(EXERCISE AIM): Give the count of lines in the records that contain the string "agent", and write nothing but that number.

(EXERCISE DATA):
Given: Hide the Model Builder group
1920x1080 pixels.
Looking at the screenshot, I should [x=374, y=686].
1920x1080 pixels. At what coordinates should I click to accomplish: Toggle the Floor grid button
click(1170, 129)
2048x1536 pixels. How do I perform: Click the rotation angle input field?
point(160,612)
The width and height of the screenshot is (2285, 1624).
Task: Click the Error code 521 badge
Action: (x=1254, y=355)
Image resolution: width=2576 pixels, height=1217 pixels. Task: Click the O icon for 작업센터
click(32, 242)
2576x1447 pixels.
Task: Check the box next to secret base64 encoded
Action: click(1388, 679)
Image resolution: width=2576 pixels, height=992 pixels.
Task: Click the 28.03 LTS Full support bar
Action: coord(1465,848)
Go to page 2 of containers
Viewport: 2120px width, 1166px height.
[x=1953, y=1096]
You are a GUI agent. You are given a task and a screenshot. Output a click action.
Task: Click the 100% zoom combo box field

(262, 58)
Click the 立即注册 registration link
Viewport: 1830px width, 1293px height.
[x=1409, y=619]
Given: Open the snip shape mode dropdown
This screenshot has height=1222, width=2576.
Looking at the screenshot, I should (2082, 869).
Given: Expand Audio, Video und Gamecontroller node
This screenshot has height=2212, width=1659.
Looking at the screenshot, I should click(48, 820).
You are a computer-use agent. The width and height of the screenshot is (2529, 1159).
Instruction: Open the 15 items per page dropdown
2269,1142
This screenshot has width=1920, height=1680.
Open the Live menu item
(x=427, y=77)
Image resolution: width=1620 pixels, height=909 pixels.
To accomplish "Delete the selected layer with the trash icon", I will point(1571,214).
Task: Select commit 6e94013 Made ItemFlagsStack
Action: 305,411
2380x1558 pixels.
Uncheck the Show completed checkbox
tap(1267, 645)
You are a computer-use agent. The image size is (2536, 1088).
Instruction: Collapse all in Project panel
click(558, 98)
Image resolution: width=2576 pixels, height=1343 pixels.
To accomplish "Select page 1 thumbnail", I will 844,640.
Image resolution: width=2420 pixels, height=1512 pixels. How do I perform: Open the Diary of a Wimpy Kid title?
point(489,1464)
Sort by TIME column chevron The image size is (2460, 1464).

(ANSWER): 3